But there's one weekend each year when even the most curmudgeonly, least nostalgic Eli turns as ardent as
Dink Stover, and it starts tomorrow: the weekend of The
Game. I leave for New Haven tomorrow afternoon, and however irrational it might be I'm desperate for the 8-0 Bulldogs to demolish the 8-0 Crimson. The last time both teams were unbeaten going into The Game was in
1968, when Yale famously "lost" a 29-29 tie. We're looking for revenge this time, and it would be nice to add to our luxurious overall lead of 15 games, and make the total record 66-50 in our favor: 16 more seasons, at the very least, of some silly but meaningful kind of superiority.
Tuesday, November 13, 2007
Miss Harrison
I often get e-mails about
A Beautiful Blue Death, some that praise it and others that criticize it, and I'm grateful for all them. In particular there's one class of reader who find small historical errors, and I like to get their e-mails. The sharpest of these pointed out that a character called Miss Harrison, George Barnard's housekeeper, would almost certainly have been referred to with the honorific "Mrs." whether she was married or not. As a lover of Sherlock Holmes I should have recognized this on my own because of the character of
Mrs. Hudson, the landlady at 221b Baker Street, where Holmes and Watson lived for many years (and where Holmes lived alone in the uncertain periods when Watson was married). There's never any mention of Mr. Hudson, though there's Billy, a page boy, if I recall correctly. And I've always thought it was an underrated act of courage on Mrs.

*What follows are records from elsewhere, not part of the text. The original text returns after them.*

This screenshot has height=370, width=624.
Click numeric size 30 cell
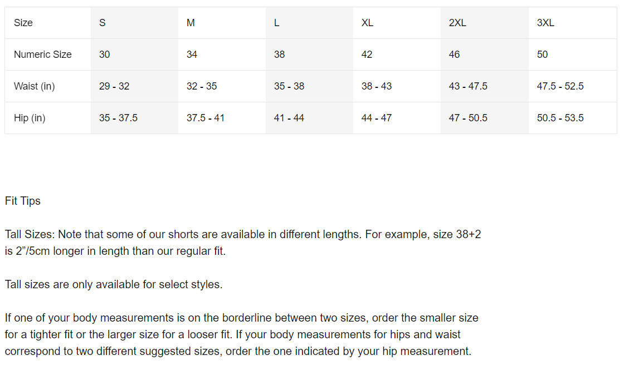(105, 55)
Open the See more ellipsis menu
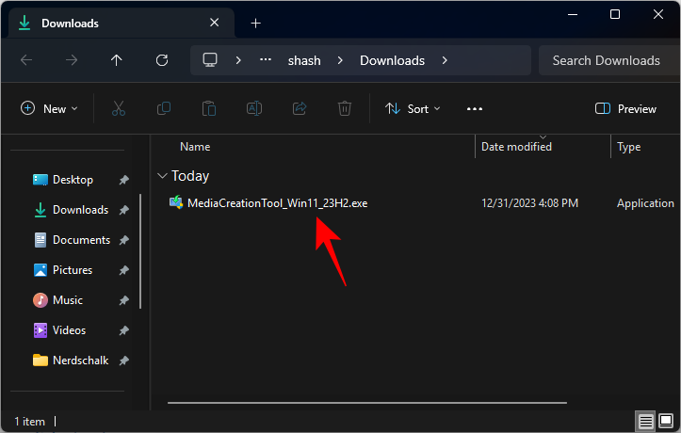The height and width of the screenshot is (433, 681). 475,109
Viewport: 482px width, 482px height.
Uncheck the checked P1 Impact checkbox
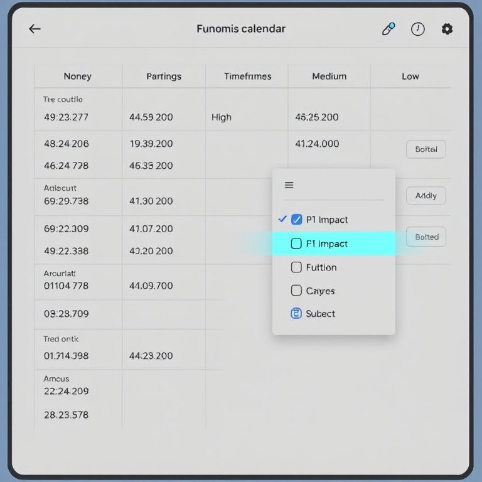click(x=297, y=220)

Hudson's part that she pulled the strings to make the wax sculpture of Holmes seem animated, in order to entice
Colonel Sebastian Moran, the second most dangerous man in London, to shoot it.
Monday, November 12, 2007
Mailer
I wonder how Norman Mailer, who
died on Saturday, will be remembered. His first book,
The Naked and the Dead, and his last,
The Castle in the Forest, were equally unreadable, though some of the pretension and self-congratulation of the first had gone by the last. As a prose stylist he was awful, as far beneath Capote and Roth as a writer for Reader's Digest is. His best books, including
Executioner's Song (though not, I'd say,
Armies of the Night) were part of the New Journalism, but still probably inferior to Didion's, Capote's, and even Wolfe's.

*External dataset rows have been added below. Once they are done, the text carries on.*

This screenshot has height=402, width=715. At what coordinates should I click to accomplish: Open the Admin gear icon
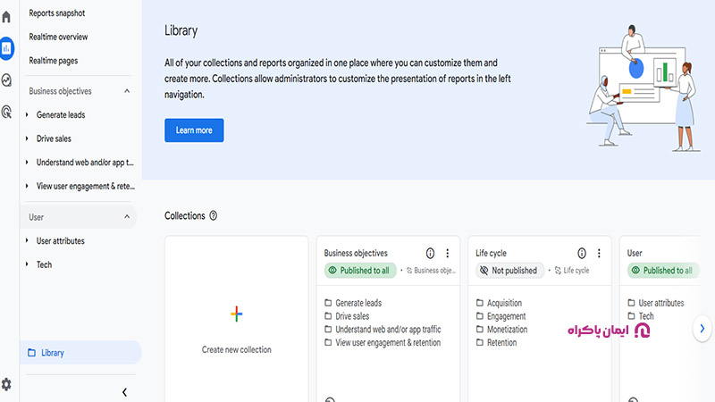pyautogui.click(x=6, y=384)
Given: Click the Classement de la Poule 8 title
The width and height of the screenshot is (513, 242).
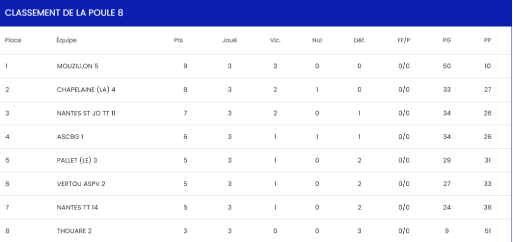Looking at the screenshot, I should point(64,13).
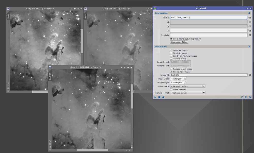Screen dimensions: 254x153
Task: Select the Replace target image option
Action: click(x=171, y=69)
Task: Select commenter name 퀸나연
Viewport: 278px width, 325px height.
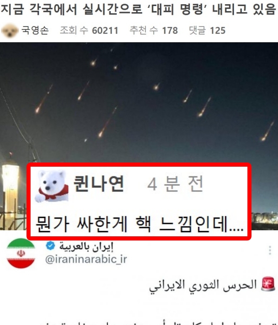Action: click(99, 183)
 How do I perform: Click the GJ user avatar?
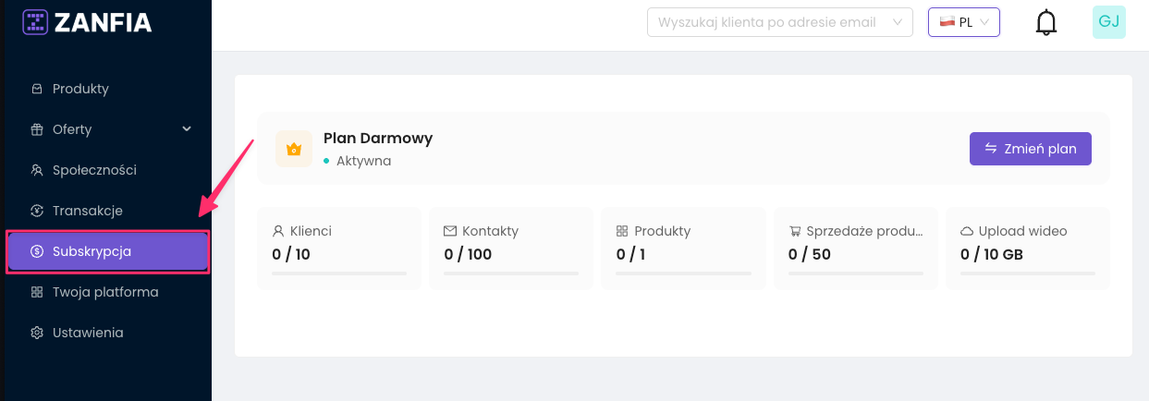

In the end, as much as anything, he was a
personality, rather like Anatole France or Robert Greene. He belonged to the second, attenuated generation of the masculine tradition, and literary historians may well look back on him as a last expiring gesture of Hemingway's. Even though the obituaries so far have contained an element of hagiography, already there are writers of his generation far more respected and famous than he.
But that sounds judgmental. He spent his life in service to some inner counsel nobody else could hear, and for fifty years he was significant. He just may not have been a genius, but he can hardly be blamed for that. It was Emerson who said, and might almost have been describing Mailer's exact opposite, that, "Great geniuses have the shortest biographies. Their cousins can tell you nothing about them. They lived in their writings, and so their house and street life was trivial and commonplace. If you would know their tastes and complexions, the most admiring of their readers most resembles them. Plato especially has no external biography. If he had lover, wife, or children, we hear nothing of them. He ground them all into paint. As a good chimney burns its smoke, so a philosopher converts the value of all his fortunes into his intellectual performances."
Friday, November 9, 2007
Mukasey and Torture
"It's shocking to me that I live in a country with a protocol and infrastructure for torture; but even more shocking is that I live in a country in which torture has become a subject for debate, with a right side and wrong side to it. If you had told me that this would be the state of affairs a decade ago, I wouldn't have believed you. It shows how quickly any of us can become intellectually accustomed to the bullying and ugliness of a government."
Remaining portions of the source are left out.